### [Task to complete]
Set down every record below exactly as it stands, with the pictures omitted.

Stored data entries
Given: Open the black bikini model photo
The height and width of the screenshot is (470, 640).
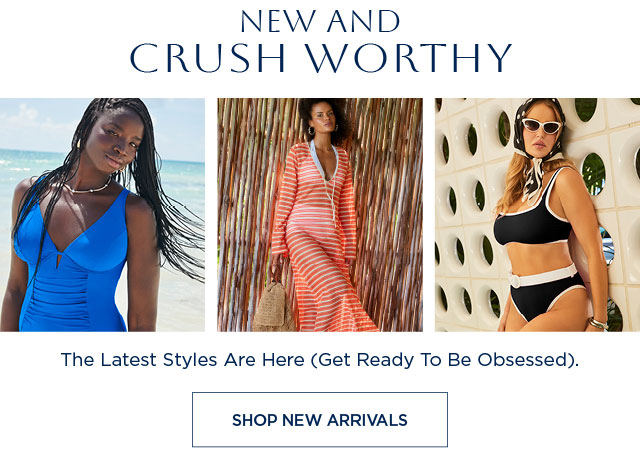Looking at the screenshot, I should point(537,215).
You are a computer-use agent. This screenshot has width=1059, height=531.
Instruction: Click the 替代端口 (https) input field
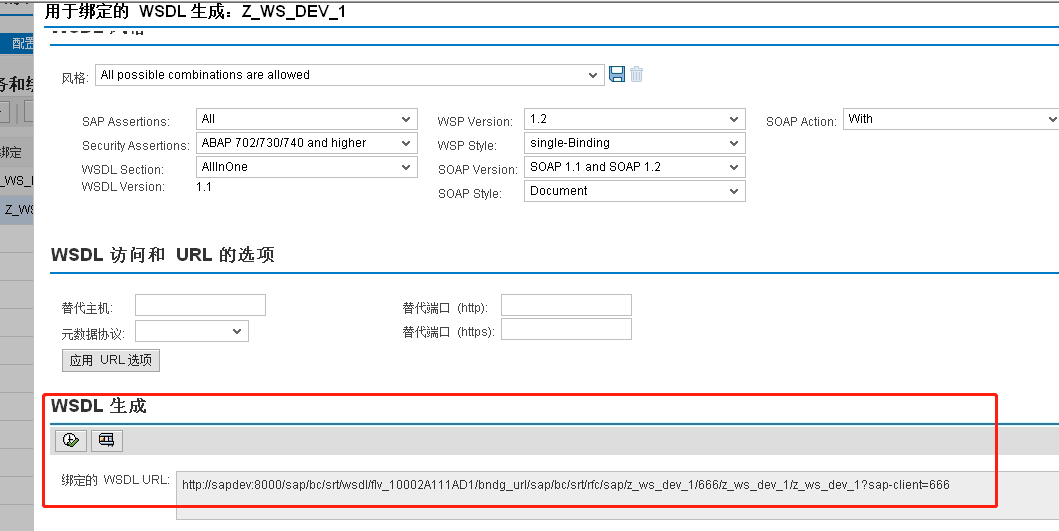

### [Finished exercise]
Given: Open the black bikini model photo
The height and width of the screenshot is (470, 640).
Looking at the screenshot, I should point(537,215).
You are a computer-use agent. This screenshot has width=1059, height=531.
Instruction: Click the 替代端口 (https) input field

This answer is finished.